Sosyal devletin yüklenmesi gereken yükleri erkeklerin “baba,” “en büyük kardeş” kadınların “anne,” “en büyük gelin,” vb. roller altında yüklenmesi bekleniyor. Bu koşullar altında sistem için kadınlar sosyo-ekonomik olarak destek verilmesi gereken vatandaşlar değil. Bunu kısıtlı biçimde yapıyor. Kadınlar, eşlerine, çocuklarına ve ailenin büyüklerine bakım vermesi gereken kişiler. Peki, kadınlar bakıma muhtaç hâline gelince ne oluyor? Varsa kız çocukları, varsa kız kardeşleri veya başka kadın akrabalar devreye giriyor. Bu güvensizlik hâlinde anne olmak demek bakım emeğini birçok kişi arasında bölüştürememek demek.
Sağlık Bakanı Memişoğlu "Aileyi de anne, baba ve çocuklar oluşturur. Eğer çocuğunuz yoksa aile olamıyorsunuz, sadece karı koca oluyorsunuz" sözlerini kullanmıştı
“Çocuk sahibi olmak sadece ekonomiyle ilgili değil”
Sağlık Bakanı aile tanımını çocuğun olmasına bağlayan bir açıklamada bulundu. TÜİK verilerine göre yaşlı nüfusu artarken doğum hızı da azalmış durumda. Sizce gençlerin evlenmek ve çocuk sahibi olmak istememesi veya ertelemesindeki temel neden sadece ekonomi mi?
Türkiye’de hiç evlenmemiş yaklaşık 20 milyon insan var. Kaçı içine doğduğu sosyal sınıfı sürdürüyor ve kaçı yukarı yönlü sınıfsal geçiş yaşadı ve bunu hangi yöntemlerle yaptı bilmek isterdim. Yani bunun ekonomik bir boyutu elbette var. Ancak temel neden veya tek neden ekonomi demek doğru olmayabilir. Zira ekonomik olarak pek de zorda olmayan ülkelerde de aynı trendi görüyoruz. Genel olarak insanların kendilerini güvende ve esenlik içinde hissedemediklerini düşünüyorum. Daima endişe kaynağı olabilecek bir şey muhakkak var gibi.

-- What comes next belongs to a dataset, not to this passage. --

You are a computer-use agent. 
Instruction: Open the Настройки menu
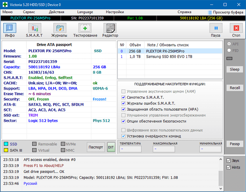[115, 12]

Postmodernizm, postkolonyalizm vb. “post” ön ekine sahip akımlar ve kuramların da işaret ettiği gibi dünyada birçok şey bir süredir yapım aşamasında. Tarihsel anlatılar alaşağı edildi, toplumsal kimlikler daha önce tatmadığı duygularla tanıştı. Her şey sürekli olarak sosyolojik bir karşılaşma deneyimine evriliyor. Küresel olarak yeni anlam dünyaları inşa etmekteyiz. Anlamı nerede bulacağımıza dair arayışın da bu bağlamda belirleyici olduğu kanısındayım.
Sizce 20-30 yaş arasındaki bireylerin aileye bakışı değişti mi?

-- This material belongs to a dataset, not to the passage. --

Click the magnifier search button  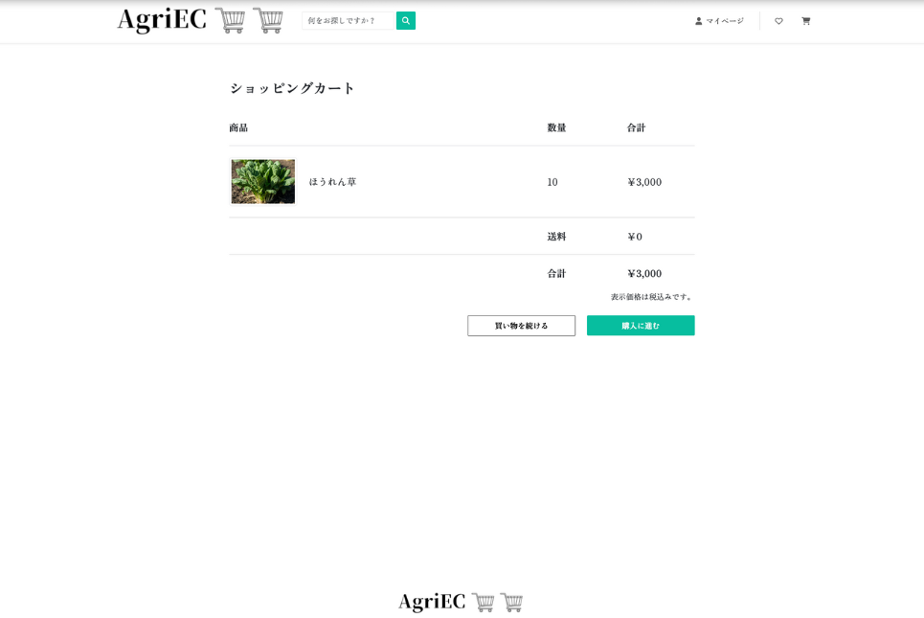[x=406, y=20]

Hiç evlenmemiş 20 milyon insanın bulunması değiştiğine işaret ediyor olsa gerek. Bu kişilerin aileleriyle ilişkileri, yaşlılıklarıyla ilgili planları önemli. Zira iyi kötü aile kurumu içinde hâlledilen çoğu şeyi satın almak zorunda kalacaklar. Evli olan genç yetişkinler de iş gücüne katılsın veya katılmasın eskiden olduğu gibi geniş ailenin bakım yükünü sırtlanmaya hevesli görünmüyor. Bunun da yine ekonomi, güvenlik duygusu ve küresel ölçekteki anlam arayışıyla ilgili olduğunu düşünüyorum.